§ Exercise objective
Write the listing below again, word for word.
++++++++++++++++++++
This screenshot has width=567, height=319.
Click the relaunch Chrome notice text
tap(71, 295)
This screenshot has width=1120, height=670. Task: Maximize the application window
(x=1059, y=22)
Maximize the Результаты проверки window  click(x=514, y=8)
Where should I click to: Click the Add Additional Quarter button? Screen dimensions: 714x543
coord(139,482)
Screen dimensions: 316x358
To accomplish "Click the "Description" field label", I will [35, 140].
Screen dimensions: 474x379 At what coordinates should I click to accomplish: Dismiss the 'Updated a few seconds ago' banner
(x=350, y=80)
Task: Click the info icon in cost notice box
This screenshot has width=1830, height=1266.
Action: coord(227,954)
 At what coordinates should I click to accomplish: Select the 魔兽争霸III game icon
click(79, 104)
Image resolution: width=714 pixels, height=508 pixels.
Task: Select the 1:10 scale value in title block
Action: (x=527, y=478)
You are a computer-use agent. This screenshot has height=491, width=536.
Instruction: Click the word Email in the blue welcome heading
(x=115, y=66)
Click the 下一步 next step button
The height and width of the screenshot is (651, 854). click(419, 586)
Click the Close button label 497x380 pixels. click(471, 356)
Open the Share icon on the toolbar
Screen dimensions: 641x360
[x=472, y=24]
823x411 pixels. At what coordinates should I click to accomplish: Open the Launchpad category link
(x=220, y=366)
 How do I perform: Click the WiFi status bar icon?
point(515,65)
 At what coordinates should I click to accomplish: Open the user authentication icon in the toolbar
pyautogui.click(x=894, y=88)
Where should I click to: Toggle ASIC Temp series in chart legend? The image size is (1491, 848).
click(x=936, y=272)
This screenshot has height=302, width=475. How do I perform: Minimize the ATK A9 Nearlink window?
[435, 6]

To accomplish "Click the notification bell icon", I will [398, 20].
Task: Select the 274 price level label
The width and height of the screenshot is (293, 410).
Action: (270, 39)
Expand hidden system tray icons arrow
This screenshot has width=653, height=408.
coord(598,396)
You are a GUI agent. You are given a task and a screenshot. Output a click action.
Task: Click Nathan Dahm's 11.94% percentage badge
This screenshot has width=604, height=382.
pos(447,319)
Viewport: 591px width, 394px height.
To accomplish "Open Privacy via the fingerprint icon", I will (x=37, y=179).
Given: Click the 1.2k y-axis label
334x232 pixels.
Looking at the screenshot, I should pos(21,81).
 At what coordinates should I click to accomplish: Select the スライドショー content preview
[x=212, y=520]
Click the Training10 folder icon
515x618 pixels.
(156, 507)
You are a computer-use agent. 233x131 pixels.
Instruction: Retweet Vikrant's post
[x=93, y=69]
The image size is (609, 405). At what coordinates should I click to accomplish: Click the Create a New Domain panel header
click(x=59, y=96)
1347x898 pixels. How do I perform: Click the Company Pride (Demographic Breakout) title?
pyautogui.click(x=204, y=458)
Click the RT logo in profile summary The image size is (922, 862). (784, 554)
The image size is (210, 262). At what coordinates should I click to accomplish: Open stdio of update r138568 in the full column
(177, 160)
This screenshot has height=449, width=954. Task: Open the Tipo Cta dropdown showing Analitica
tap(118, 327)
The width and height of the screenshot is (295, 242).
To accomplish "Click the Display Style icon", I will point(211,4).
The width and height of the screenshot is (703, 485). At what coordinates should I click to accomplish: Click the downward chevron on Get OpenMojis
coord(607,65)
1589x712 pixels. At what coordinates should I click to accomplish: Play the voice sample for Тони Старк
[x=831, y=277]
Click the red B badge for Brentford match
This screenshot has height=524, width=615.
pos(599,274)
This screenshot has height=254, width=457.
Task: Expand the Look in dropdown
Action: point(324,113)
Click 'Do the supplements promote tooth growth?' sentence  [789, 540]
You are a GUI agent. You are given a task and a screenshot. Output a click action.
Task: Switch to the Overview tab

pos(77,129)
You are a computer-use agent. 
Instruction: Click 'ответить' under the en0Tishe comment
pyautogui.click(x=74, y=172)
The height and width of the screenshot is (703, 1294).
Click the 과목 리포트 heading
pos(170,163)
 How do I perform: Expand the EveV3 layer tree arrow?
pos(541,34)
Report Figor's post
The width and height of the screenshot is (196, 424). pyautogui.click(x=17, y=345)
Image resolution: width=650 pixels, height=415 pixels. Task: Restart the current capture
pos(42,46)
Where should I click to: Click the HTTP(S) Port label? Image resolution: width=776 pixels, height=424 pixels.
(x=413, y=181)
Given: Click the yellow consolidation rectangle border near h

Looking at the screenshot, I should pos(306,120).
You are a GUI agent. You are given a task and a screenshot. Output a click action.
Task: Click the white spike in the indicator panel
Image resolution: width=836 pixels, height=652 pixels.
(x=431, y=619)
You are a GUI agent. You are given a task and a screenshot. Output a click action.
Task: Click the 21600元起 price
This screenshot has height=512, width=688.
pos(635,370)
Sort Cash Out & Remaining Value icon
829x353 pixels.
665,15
++++++++++++++++++++
§ Reply
This screenshot has width=567, height=319.
Click the relaunch Chrome notice text
tap(71, 295)
This screenshot has width=1120, height=670. Task: Maximize the application window
(x=1059, y=22)
Maximize the Результаты проверки window  click(x=514, y=8)
Where should I click to: Click the Add Additional Quarter button? Screen dimensions: 714x543
coord(139,482)
Screen dimensions: 316x358
To accomplish "Click the "Description" field label", I will [35, 140].
Screen dimensions: 474x379 At what coordinates should I click to accomplish: Dismiss the 'Updated a few seconds ago' banner
(x=350, y=80)
Task: Click the info icon in cost notice box
This screenshot has width=1830, height=1266.
Action: coord(227,954)
 At what coordinates should I click to accomplish: Select the 魔兽争霸III game icon
click(79, 104)
Image resolution: width=714 pixels, height=508 pixels.
Task: Select the 1:10 scale value in title block
Action: (x=527, y=478)
You are a computer-use agent. This screenshot has height=491, width=536.
Instruction: Click the word Email in the blue welcome heading
(x=115, y=66)
Click the 下一步 next step button
The height and width of the screenshot is (651, 854). click(419, 586)
Click the Close button label 497x380 pixels. click(471, 356)
Open the Share icon on the toolbar
Screen dimensions: 641x360
[x=472, y=24]
823x411 pixels. At what coordinates should I click to accomplish: Open the Launchpad category link
(x=220, y=366)
 How do I perform: Click the WiFi status bar icon?
point(515,65)
 At what coordinates should I click to accomplish: Open the user authentication icon in the toolbar
pyautogui.click(x=894, y=88)
Where should I click to: Toggle ASIC Temp series in chart legend? The image size is (1491, 848).
click(x=936, y=272)
This screenshot has height=302, width=475. How do I perform: Minimize the ATK A9 Nearlink window?
[435, 6]

To accomplish "Click the notification bell icon", I will [398, 20].
Task: Select the 274 price level label
The width and height of the screenshot is (293, 410).
Action: (270, 39)
Expand hidden system tray icons arrow
This screenshot has width=653, height=408.
coord(598,396)
You are a GUI agent. You are given a task and a screenshot. Output a click action.
Task: Click Nathan Dahm's 11.94% percentage badge
This screenshot has width=604, height=382.
pos(447,319)
Viewport: 591px width, 394px height.
To accomplish "Open Privacy via the fingerprint icon", I will (x=37, y=179).
Given: Click the 1.2k y-axis label
334x232 pixels.
Looking at the screenshot, I should pos(21,81).
 At what coordinates should I click to accomplish: Select the スライドショー content preview
[x=212, y=520]
Click the Training10 folder icon
515x618 pixels.
(156, 507)
You are a computer-use agent. 233x131 pixels.
Instruction: Retweet Vikrant's post
[x=93, y=69]
The image size is (609, 405). At what coordinates should I click to accomplish: Click the Create a New Domain panel header
click(x=59, y=96)
1347x898 pixels. How do I perform: Click the Company Pride (Demographic Breakout) title?
pyautogui.click(x=204, y=458)
Click the RT logo in profile summary The image size is (922, 862). (784, 554)
The image size is (210, 262). At what coordinates should I click to accomplish: Open stdio of update r138568 in the full column
(177, 160)
This screenshot has height=449, width=954. Task: Open the Tipo Cta dropdown showing Analitica
tap(118, 327)
The width and height of the screenshot is (295, 242).
To accomplish "Click the Display Style icon", I will point(211,4).
The width and height of the screenshot is (703, 485). At what coordinates should I click to accomplish: Click the downward chevron on Get OpenMojis
coord(607,65)
1589x712 pixels. At what coordinates should I click to accomplish: Play the voice sample for Тони Старк
[x=831, y=277]
Click the red B badge for Brentford match
This screenshot has height=524, width=615.
pos(599,274)
This screenshot has height=254, width=457.
Task: Expand the Look in dropdown
Action: point(324,113)
Click 'Do the supplements promote tooth growth?' sentence  [789, 540]
You are a GUI agent. You are given a task and a screenshot. Output a click action.
Task: Switch to the Overview tab

pos(77,129)
You are a computer-use agent. 
Instruction: Click 'ответить' under the en0Tishe comment
pyautogui.click(x=74, y=172)
The height and width of the screenshot is (703, 1294).
Click the 과목 리포트 heading
pos(170,163)
 How do I perform: Expand the EveV3 layer tree arrow?
pos(541,34)
Report Figor's post
The width and height of the screenshot is (196, 424). pyautogui.click(x=17, y=345)
Image resolution: width=650 pixels, height=415 pixels. Task: Restart the current capture
pos(42,46)
Where should I click to: Click the HTTP(S) Port label? Image resolution: width=776 pixels, height=424 pixels.
(x=413, y=181)
Given: Click the yellow consolidation rectangle border near h

Looking at the screenshot, I should pos(306,120).
You are a GUI agent. You are given a task and a screenshot. Output a click action.
Task: Click the white spike in the indicator panel
Image resolution: width=836 pixels, height=652 pixels.
(x=431, y=619)
You are a GUI agent. You are given a task and a screenshot. Output a click action.
Task: Click the 21600元起 price
This screenshot has height=512, width=688.
pos(635,370)
Sort Cash Out & Remaining Value icon
829x353 pixels.
665,15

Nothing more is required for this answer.